### Aim of the exercise
Your task is to repeat the records exactly from the line containing "The image size is (1100, 630)." onward, through the final line.

-------- Material for the task --------

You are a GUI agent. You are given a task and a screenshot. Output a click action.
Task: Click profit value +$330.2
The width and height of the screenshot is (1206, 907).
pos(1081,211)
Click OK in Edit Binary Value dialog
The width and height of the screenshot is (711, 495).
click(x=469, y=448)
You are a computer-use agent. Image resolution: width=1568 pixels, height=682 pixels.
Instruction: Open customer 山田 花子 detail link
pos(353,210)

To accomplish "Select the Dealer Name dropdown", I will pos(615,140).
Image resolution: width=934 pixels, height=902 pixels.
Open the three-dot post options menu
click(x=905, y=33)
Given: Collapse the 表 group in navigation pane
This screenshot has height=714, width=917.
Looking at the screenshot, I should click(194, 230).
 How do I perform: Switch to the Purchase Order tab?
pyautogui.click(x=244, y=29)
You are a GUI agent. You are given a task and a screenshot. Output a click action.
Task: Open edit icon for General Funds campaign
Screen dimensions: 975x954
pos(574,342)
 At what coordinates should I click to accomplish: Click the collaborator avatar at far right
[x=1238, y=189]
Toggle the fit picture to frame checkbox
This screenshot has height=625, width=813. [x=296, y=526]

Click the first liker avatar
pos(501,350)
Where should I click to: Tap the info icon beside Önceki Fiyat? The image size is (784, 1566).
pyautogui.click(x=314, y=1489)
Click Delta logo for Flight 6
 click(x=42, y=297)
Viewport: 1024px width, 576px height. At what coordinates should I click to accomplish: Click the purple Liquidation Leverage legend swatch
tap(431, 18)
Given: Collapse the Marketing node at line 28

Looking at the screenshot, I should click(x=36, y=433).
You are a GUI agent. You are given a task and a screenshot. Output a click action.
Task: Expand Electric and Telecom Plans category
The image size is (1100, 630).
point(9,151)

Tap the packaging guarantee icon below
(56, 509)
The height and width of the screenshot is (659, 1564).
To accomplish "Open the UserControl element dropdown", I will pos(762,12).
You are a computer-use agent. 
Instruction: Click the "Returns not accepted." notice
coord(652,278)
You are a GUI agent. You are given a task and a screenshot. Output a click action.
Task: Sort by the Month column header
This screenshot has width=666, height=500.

--------

### Reply to the task
The image size is (1100, 630).
point(9,151)

Tap the packaging guarantee icon below
(56, 509)
The height and width of the screenshot is (659, 1564).
To accomplish "Open the UserControl element dropdown", I will pos(762,12).
You are a computer-use agent. 
Instruction: Click the "Returns not accepted." notice
coord(652,278)
You are a GUI agent. You are given a task and a screenshot. Output a click action.
Task: Sort by the Month column header
This screenshot has width=666, height=500.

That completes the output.